One of the significant difficulties faced by fish farmers in the region is related to the fact that, to increase the biomass of the fish, the correct supply of balanced feed with a high nutritional value that meets the animals’ needs is necessary. In this sense, commercial feed is seen as one of the highest costs for production, becoming a problem for the activity’s development. The expense of acquiring industrialized feed can reach up to 70% of the total production costs [
45]. This difficulty with feed costs was also observed by [
46] in the states of Amazonas, Rondônia, and Roraima (Brazil).
Inactive local producers who wish to return to the activity are calling for effective participation from the public sector to gain more support related to technical/productive aspects. For this to be possible, and for this activity to establish itself and move beyond a supporting role in rural areas to decisively contribute to food security, job creation, employment, and local income, we recommend the adoption of a series of integrated measures by government bodies aimed at addressing the difficulties faced by fish farmers (
Table 6).
Regarding the actions of the public sector aimed at supporting the development of the fish farming chain, which can decisively contribute to the re-entry of the producer, there is the effective participation of the Federal Institute of Education, Science, and Technology of Pará (IFPA), Campus Anaçado Vigia, which has been developing projects in the areas of teaching, research, and extension, as shown in (
Table 7). This institution has been working towards the development of the local fish farming productive chain, promoting and implementing a series of activities in the realms of teaching, research, and extension. These include offering FIC courses (Initial and Continued Education) in the area of aquaculture, developing applied research and technologies to support the activity, as well as extension actions aimed at sharing knowledge with the community and its social actors. All this research in the region is the result of a collective effort that aims to promote the re-entry of inactive local fish farmers, as well as professionalizing producers, thus forming critical citizens capable of transforming the socioeconomic reality of these communities.
5. Conclusions
The aquaculture practiced by the producers who abandoned the activity in Vigia was carried out by fish farmers with an average age of 59 and a low level of education. The vast majority of producers reported having at least 5 years’ experience and had given up fish farming in the last 3 years. In terms of farming structures, fish farms were characterized as small and relied on family labor. However, they often lacked good management practices, compromising quality and causing negative impacts throughout the production chain.

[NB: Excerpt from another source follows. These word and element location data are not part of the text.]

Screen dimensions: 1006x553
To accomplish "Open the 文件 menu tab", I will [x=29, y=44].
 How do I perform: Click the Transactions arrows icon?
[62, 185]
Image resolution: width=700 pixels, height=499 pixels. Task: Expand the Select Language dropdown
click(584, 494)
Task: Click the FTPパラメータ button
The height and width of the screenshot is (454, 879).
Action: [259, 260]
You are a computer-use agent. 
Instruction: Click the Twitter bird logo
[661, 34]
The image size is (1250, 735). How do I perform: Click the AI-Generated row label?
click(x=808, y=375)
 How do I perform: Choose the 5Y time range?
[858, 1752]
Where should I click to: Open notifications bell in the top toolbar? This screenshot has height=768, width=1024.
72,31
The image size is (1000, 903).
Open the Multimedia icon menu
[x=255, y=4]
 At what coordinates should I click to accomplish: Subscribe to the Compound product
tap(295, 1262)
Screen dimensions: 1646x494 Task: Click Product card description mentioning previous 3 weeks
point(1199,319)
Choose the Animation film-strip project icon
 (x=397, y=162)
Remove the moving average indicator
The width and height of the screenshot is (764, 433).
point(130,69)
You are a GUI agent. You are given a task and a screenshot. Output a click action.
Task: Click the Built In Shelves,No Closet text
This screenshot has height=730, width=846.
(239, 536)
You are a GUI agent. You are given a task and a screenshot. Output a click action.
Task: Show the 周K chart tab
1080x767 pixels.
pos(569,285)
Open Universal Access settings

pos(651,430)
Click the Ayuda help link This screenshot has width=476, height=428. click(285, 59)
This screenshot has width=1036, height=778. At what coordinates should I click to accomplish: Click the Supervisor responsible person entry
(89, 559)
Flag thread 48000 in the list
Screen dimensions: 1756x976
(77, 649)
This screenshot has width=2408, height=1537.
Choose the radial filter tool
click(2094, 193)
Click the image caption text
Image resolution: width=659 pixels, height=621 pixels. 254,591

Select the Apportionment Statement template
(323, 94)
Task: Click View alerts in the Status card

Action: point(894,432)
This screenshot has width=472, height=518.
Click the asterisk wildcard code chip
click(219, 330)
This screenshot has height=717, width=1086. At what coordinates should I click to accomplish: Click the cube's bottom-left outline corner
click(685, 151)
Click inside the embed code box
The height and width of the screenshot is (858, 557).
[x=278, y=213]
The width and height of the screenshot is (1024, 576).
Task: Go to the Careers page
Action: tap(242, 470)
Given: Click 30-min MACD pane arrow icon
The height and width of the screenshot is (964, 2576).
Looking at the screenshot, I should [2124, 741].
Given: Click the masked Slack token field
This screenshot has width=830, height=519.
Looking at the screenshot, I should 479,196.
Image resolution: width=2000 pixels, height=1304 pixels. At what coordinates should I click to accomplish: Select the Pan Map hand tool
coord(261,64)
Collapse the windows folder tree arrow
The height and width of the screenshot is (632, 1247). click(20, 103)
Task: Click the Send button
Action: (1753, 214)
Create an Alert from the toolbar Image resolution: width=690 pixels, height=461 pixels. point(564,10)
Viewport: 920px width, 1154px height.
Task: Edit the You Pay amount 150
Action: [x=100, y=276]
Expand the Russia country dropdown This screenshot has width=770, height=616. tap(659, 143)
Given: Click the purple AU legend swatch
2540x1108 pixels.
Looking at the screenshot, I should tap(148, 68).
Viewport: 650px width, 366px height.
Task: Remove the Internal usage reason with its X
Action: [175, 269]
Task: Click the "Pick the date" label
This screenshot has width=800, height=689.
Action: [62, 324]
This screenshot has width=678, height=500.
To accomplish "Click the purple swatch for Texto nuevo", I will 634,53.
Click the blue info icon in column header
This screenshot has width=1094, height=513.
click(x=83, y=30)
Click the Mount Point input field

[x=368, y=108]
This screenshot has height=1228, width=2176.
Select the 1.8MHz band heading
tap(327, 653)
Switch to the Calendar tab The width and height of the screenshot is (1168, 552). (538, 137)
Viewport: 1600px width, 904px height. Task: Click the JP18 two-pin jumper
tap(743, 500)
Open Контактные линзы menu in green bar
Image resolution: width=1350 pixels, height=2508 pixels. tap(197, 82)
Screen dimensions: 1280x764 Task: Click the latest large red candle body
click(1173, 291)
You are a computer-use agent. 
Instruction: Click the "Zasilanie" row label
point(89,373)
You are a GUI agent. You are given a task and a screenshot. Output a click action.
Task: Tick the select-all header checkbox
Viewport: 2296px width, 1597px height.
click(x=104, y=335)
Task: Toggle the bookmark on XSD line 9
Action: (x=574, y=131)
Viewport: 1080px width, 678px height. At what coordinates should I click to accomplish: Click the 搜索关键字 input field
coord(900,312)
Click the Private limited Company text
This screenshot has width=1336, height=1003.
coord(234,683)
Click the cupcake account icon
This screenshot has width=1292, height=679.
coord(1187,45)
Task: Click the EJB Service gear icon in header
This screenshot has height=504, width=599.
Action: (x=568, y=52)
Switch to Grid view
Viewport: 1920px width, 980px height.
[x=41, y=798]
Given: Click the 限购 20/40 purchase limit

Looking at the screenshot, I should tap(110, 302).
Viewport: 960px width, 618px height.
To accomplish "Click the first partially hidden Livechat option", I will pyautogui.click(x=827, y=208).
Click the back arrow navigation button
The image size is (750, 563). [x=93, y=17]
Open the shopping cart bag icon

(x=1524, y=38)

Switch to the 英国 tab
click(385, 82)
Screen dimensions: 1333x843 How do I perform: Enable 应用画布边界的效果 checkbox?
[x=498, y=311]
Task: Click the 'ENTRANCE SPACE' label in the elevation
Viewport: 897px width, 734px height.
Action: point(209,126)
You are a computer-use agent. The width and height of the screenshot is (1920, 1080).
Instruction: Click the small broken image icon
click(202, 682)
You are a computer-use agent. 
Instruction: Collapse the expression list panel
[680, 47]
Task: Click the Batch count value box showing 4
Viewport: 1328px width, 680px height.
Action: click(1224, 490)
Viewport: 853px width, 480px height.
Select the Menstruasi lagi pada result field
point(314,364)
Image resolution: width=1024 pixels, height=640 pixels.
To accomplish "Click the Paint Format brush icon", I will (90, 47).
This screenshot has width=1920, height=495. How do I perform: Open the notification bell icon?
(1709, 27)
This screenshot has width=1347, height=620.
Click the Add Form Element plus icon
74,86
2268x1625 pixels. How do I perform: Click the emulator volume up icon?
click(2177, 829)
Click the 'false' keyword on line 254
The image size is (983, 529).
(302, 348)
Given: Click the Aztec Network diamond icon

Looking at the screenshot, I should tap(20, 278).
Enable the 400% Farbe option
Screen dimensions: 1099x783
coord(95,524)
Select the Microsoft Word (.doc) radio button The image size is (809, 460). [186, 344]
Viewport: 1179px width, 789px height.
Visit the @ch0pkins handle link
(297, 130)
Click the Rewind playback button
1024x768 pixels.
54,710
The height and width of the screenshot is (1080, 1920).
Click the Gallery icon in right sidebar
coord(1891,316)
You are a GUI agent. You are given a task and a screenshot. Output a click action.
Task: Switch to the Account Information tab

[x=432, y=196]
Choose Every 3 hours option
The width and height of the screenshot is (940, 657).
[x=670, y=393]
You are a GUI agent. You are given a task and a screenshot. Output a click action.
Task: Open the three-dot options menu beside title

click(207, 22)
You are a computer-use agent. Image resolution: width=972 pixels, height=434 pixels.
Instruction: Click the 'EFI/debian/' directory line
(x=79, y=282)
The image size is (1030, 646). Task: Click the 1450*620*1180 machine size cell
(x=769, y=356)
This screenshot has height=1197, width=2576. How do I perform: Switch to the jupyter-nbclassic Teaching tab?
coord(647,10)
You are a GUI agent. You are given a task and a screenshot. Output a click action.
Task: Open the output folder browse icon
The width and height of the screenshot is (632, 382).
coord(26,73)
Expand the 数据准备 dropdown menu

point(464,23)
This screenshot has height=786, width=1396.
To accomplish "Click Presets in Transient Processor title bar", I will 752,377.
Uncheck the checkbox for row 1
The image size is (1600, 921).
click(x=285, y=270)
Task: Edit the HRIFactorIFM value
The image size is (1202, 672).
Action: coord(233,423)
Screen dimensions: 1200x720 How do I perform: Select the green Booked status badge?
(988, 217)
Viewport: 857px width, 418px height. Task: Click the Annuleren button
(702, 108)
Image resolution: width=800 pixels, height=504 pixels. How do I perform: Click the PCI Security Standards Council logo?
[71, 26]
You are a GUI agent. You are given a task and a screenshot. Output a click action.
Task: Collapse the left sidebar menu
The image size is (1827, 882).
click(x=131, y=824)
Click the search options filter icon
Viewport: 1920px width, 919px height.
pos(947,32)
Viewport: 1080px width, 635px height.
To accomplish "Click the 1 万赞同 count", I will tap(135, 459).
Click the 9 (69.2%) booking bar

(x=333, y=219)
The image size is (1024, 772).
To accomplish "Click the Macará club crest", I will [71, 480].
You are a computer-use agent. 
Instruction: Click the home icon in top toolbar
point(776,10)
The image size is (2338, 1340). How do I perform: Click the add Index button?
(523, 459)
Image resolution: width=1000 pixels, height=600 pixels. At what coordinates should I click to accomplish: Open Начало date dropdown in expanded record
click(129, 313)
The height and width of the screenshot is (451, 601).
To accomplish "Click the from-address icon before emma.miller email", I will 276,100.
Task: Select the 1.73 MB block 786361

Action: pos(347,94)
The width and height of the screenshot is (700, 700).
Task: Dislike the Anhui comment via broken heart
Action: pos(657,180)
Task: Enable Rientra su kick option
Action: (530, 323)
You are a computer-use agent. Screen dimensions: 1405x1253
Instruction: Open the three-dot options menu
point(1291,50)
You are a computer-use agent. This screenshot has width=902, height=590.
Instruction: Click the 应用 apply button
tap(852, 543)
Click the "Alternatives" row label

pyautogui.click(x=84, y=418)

With regard to the aspect of production, the presence of an extensive system was diagnosed, in which the farmers practiced a monoculture for the purpose of fattening three species, especially the native species, Tambaqui (Colossoma macropomum). The lack of technical knowledge, limited access to technical assistance services, high input costs, and the need for financing to expand production, together with the absence of government support, played a significant role in demotivating fish farmers, resulting in them abandoning the activity. Inactive local producers are eager to return to the activity at an opportune moment, but for this to be possible, integrated actions by government agencies will be of fundamental importance for the development of the aquaculture sector, among which we can highlight the regular provision of technical assistance, the development of technological innovations, and vocational courses. The adoption of these measures will help to train fish farmers, thus leading to educated citizens capable of transforming the socio-economic reality of these communities and making a decisive contribution to food security, generating occupation, employment, and income for the local population.